**Task to complete:** Report how many lines of the records below include the word "screenshot". Give nothing but the number.

**Input data:**

BEGIN

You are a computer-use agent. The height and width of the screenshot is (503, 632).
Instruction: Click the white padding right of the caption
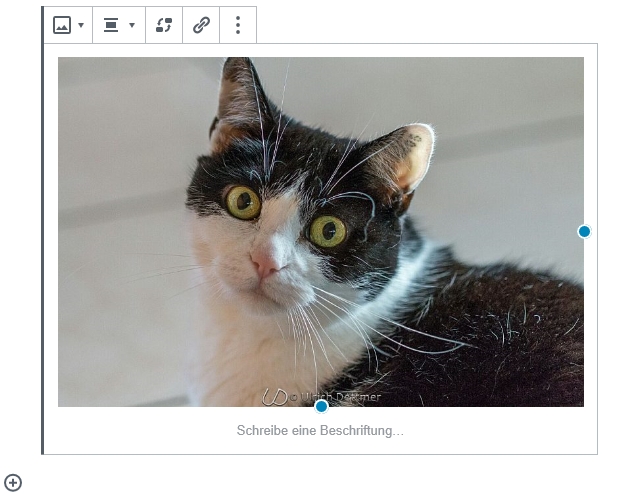(520, 431)
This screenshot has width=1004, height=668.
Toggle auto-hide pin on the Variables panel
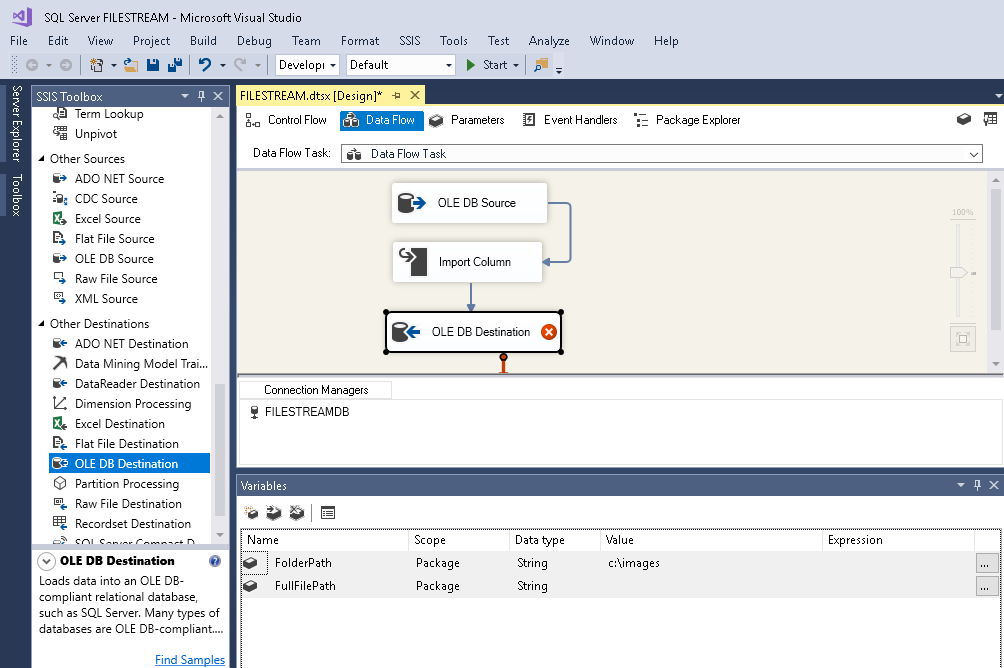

END

**Task solution:** 2